Give everything from the line containing "Given: Click the" down to the line containing "Click the Local" again, swapping "Seller" for "Vendor" and leaving all else unchanged.

▶ [DATASET ENTRIES]
_ _ _

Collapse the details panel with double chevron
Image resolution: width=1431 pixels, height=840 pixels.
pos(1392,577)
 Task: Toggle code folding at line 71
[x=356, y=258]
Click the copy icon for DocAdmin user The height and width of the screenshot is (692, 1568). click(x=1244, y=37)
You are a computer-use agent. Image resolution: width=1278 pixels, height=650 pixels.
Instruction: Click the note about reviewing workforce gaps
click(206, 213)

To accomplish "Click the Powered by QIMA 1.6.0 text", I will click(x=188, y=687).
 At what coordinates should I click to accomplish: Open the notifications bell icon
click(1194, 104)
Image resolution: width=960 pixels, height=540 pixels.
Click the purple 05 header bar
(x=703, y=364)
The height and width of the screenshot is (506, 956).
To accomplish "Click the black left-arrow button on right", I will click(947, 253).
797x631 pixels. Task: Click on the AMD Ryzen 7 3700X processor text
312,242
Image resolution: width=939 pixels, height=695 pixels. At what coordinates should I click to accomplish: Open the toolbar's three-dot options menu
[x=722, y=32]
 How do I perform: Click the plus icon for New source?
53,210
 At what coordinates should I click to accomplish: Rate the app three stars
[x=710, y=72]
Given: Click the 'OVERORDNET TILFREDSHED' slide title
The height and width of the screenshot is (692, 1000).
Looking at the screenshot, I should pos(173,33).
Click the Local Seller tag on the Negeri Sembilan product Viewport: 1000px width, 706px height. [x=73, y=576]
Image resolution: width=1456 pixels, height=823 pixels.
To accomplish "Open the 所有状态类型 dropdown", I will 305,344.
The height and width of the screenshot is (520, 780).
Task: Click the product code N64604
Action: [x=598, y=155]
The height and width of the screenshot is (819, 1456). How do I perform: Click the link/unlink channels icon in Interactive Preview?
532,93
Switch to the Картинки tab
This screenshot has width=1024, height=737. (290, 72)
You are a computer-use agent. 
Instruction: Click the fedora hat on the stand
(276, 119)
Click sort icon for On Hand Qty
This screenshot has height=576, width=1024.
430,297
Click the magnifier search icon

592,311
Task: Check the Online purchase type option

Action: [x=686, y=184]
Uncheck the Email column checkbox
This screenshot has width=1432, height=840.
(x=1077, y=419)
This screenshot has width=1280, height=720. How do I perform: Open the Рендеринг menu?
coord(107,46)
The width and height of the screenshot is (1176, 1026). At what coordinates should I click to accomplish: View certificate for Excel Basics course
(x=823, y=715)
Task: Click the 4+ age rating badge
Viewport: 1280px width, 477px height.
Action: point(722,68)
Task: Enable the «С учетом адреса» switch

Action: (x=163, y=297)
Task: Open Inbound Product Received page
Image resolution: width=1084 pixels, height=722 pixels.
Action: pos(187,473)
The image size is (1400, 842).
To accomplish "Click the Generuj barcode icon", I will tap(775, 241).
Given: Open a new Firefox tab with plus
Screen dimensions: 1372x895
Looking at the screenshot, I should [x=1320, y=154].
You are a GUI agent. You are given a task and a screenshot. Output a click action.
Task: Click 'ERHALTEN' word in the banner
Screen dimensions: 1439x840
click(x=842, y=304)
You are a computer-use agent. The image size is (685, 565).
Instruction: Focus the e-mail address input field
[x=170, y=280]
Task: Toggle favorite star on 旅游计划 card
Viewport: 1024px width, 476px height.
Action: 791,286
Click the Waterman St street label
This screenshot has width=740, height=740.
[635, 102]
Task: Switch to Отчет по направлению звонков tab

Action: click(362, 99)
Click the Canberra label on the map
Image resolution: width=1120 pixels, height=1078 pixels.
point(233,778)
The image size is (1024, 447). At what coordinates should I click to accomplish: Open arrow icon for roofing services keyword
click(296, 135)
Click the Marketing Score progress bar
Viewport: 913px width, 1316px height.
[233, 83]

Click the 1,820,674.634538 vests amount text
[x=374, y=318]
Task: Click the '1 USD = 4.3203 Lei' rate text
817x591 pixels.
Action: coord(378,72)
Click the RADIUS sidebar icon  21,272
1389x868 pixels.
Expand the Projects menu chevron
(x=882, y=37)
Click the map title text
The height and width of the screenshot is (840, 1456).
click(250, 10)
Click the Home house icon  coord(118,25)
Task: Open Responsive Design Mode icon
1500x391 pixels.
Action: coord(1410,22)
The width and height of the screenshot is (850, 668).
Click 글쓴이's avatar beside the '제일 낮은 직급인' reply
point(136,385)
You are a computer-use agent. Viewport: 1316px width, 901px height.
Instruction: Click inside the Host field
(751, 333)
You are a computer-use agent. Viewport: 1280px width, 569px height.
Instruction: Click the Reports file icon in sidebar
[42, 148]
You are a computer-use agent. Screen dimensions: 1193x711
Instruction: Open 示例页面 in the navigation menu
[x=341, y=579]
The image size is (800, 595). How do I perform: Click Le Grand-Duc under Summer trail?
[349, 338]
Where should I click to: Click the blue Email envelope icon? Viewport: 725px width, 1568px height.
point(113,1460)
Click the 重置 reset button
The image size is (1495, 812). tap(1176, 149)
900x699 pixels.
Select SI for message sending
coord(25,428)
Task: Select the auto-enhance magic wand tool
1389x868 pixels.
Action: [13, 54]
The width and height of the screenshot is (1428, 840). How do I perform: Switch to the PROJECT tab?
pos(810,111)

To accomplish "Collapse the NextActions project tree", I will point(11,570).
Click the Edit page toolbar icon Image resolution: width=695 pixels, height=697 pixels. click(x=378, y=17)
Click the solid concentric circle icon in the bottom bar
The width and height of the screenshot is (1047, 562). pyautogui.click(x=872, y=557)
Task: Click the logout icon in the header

_ _ _

▶ [FINISHED EXERCISE]
Given: Click the 'OVERORDNET TILFREDSHED' slide title
The height and width of the screenshot is (692, 1000).
Looking at the screenshot, I should pos(173,33).
Click the Local Vendor tag on the Negeri Sembilan product Viewport: 1000px width, 706px height. [x=73, y=576]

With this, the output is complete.